*** Opening of Exercise text ***

At Suntech Power Holdings, it's up, up, up -- but outsiders add a dose of caution.

The Chinese solar manufacturer said during its analyst day on December 6 that shipments of solar modules will come to 2.2 gigawatts to 2.4 gigawatts in 2011, an increase of 46 percent over shipments of around 1.5 gigawatts in 2010. (The 2010 figure, meanwhile, more than doubled the 700-megawatt mark hit in 2009.) Back in October, Steve Chan, president of Suntech America, predicted shipments for 2011 would come to 2 gigawatts.

Revenue, meanwhile, will grow to $3.4 billion to $3.6 billion in 2011, a 29 percent increase over $2.78 billion to $2.83 billion expected this year. Gross margins -- a sore point for the company lately -- will increase to the 20 percent to 22 percent level in 2011 from the 17 percent achieved this year.

*** Close of Exercise text ***
*** Opening of Information shown ***

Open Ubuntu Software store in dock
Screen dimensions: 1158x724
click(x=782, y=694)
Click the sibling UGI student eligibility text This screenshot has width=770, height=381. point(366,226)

*** Close of Information shown ***

## Exercise set
1. In the Suntech text, what gross margin did the company achieve this year?
2. Continue the text about Suntech's forecasts from where it stops.

## Answers to the exercise
1. 17 percent

2.
The expansion in part will come from an increase in factory capacity. Suntech currently has 1.8 gigawatts' worth of module and cell capacity. In 2011, that will increase to 2.4 gigawatts. The company also announced a joint venture with Wuxi Industrial Development Group and Wuxi New District E&D Group that will build a 1.2-gigawatt cell production facility on Suntech's main campus in Wuxi, China. If all goes as planned, global market share will grow from 11 percent in 2010 to 13 percent in 2011. (In 2009, market share came to 9.5 percent.)

Overall, Wall Street seemed happy with the numbers. Not many other industries or companies are growing in the double-digit realm year after year, after all. Still, a cautious outlook prevails. Aaron Chew of Hapoalim Securities noted that Suntech's calculations are based around a decline in average selling prices of 10 percent or less. Chew predicts average selling prices will decline by 26 percent by the end of the year.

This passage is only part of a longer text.